11 de maio de 2017

OPOSIÇÃO QUER INVESTIGAR WAGNER POR PROPINA


JW rebate acusação de receber R$ 12 milhões da Odebrecht
A bancada de oposição na Assembleia se movimenta para pedir a criação de uma CPI voltada a investigar suspeita de pagamento de propina em repasses da Companhia de Engenharia Ambiental e Recursos Hídricos da Bahia (Cerb). O órgão foi citado em delações da Odebrecht à Lava Jato como parte de um esquema que supostamente irrigou a campanha de Rui Costa (PT) ao governo em 2014. De acordo com denúncia apresentada ao Supremo pela Procuradoria-Geral da República em março deste ano, o então governador Jaques Wagner teria quitado uma dívida da Cerb com a construtora, estimada em aproximadamente R$ 290 milhões, em troca de R$ 30 milhões para financiar o PT na corrida pelo Palácio de Ondina.
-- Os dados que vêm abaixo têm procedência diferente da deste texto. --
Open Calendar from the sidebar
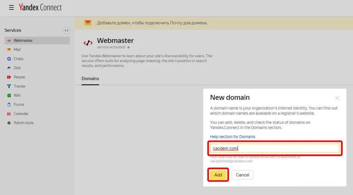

Em sucessivas entrevistas, Wagner negou doação ilegal à campanha e garantiu que o débito foi pago por ordem da Justiça. Os cardeais da oposição estudam também solicitar ao Ministério Público que apure o conteúdo da polêmica declaração de Jaques Wagner ao programa Se Liga Bocão, da Itapoan FM. Na última segunda-feira, o atual secretário estadual de Desenvolvimento Econômico contou que “alguém” do seu governo acertou propina para entregar a obra da Via Expressa à Odebrecht. Wagner fez sigilo sobre o nome, mas disse que impediu a concretização do acordo quando soube da negociata e manteve a licitação, vencida pela OAS. A revelação pode render a Wagner um processo por crime de prevaricação - já que, como agente público, não denunciou o corrupto. (Coluna Satélitte).